Philip Amidon has already translated Epiphanius's massive Panarion. (from Greek) and Cyril of Alexandria's Festal Letters. (from Greek). He had previously published a translation from Latin of the additional two books that Rufinus of Aquileia added to his Latin translation of Eusebius of Caesarea's Ecclesiastical History. Amidon's former translation is incorporated in a revised and updated form in this new English translation of the entirety of Rufinus's Latin translation of Eusebius.

In the Introduction Amidon summarizes the career of Rufinus of Aquileia (345–411) and narrates the Origenist controversies with great skill and brevity. The request to translate Eusebius's Church History. was made by St. Chromatius of Aquileia (on whom Pope Benedict XVI gave a Wednesday audience). Amidon has saved students work by noting and discussing Rufinus's alterations of Eusebius. Amidon does not do this exhaustively (unfortunately), but the work overall will aid students in understanding how Rufinus interprets for his Latin audience the meaning of Eusebius's Greek formulations. One essential point is that Rufinus clearly views Eusebius as a proto-Nicene and not a proto-Arian (as the later Jerome viewed Eusebius). Rufinus translates Greek language that could easily be read in a subordinationist sense as equivalent with Nicene orthodoxy (for example, see p. 27, n. 23; p. 34, n. 38). Amidon summarizes the tendency as follows:

For him [Rufinus] the one faith of Christianity is that declared by the Council of Nicaea of 325, whose creed and canons are the final documents he cites in his history. Their crowning place at the beginning of his continuation suggest their sufficiency as the constitution of the church. All passages of even the mildest subordinationist flavor in the original version of Eusebius's history are overwritten with a broad pro-Nicene nib

(pp. 8–9).

Rufinus conceals any evidence of change in doctrine or discipline in the Christian faith (see p. 53, n. 91). Whereas Eusebius does speak of a church united in doctrine and practice throughout its generations, Rufinus tries to accentuate the unity by muffling any hint of alteration in faith and order throughout the Christian centuries among those in communion with reputable bishops. Amidon notes additionally that Rufinus tends to accentuate the divine punishment of the Jews (p. 98, n. 1). He downplays the status of women in comparison with the original (p. 193, n. 12). He copies out Tertullian's original Latin directly instead of back-translating Eusebius's Greek renderings (p. 94, n. 84). When rendering Eusebius's discussion of canonical and disputed books of Scripture, Rufinus is not strictly faithful to Eusebius's wording but sometimes modifies it (pp. 250, n. 38; 263, n. 74).

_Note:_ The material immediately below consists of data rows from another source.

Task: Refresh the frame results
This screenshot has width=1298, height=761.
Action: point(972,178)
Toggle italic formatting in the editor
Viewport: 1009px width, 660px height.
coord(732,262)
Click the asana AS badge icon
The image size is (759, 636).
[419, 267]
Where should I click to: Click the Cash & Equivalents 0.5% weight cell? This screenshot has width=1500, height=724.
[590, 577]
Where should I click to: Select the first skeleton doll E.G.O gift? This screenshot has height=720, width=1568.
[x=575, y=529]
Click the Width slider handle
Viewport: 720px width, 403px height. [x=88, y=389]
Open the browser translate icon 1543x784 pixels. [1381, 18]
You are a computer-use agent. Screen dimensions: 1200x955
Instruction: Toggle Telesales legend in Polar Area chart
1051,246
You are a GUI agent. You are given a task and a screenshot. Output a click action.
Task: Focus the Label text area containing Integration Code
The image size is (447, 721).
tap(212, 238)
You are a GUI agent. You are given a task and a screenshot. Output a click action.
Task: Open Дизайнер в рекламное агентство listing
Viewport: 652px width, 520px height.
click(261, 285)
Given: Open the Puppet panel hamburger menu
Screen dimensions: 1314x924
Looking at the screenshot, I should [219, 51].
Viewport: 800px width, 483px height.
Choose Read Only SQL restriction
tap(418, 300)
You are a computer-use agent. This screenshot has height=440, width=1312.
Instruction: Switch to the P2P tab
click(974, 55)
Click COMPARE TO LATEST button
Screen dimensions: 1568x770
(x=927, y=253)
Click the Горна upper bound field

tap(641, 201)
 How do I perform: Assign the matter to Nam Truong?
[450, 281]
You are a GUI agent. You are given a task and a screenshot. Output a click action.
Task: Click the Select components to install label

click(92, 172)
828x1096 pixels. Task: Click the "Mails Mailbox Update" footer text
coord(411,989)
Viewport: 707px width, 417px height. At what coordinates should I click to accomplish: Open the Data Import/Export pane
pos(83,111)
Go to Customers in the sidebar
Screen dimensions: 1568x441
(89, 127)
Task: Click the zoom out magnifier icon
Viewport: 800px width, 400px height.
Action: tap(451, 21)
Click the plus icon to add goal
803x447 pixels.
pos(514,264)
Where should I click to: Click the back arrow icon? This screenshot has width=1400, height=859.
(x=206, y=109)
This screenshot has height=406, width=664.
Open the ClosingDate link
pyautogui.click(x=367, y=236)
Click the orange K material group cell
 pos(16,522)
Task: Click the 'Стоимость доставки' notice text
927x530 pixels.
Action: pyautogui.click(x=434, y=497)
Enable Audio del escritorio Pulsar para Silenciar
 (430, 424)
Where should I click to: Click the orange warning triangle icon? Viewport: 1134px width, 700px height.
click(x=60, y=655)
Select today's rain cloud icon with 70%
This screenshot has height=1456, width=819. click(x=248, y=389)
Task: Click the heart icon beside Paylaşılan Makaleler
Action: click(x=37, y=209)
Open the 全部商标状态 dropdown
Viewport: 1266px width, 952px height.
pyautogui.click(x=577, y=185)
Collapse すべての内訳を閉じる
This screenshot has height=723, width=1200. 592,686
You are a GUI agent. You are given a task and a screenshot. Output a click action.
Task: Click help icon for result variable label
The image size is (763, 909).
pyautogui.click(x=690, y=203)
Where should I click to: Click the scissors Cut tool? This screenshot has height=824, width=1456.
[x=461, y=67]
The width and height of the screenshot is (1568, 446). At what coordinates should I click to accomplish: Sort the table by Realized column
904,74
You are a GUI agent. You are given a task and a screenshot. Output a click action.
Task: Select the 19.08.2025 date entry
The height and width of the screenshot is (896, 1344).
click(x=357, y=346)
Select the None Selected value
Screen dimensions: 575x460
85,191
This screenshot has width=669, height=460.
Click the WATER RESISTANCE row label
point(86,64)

Probably the most important modifications are found in Bk 6 and pertain to Origen's biography. I discussed these alterations in some detail in my Erasmus's Life of Origen. Amidon sheds much light too. I wish his translation would have [End Page 569] appeared ten years ago! Examples are found on pages 235, n. 2, and 243, nn. 20 and 23. Sometimes Rufinus clarifies material that was left unclear in Eusebius, for instance, pertaining to the arrangement of the Hexapla. (p. 253, n. 43). Sometimes Rufinus adds accurate historical information from Origen's letters to supplement Eusebius's texts (p. 258, n. 54). Rufinus fills in Eusebius's report of persecution with language taken from Pliny (p. 132, n. 92).

The importance of Amidon's translation should be obvious. It was Rufinus's Latin translation of Eusebius that was known in the West during the Middle Ages and Renaissance. Erasmus for instance used it when composing his biography of Origen (1536). The modifications to the original were not really discovered or publicized until the modern era when John E. L. Oulton rendered Eusebius into English in the Loeb series. Now, thanks to...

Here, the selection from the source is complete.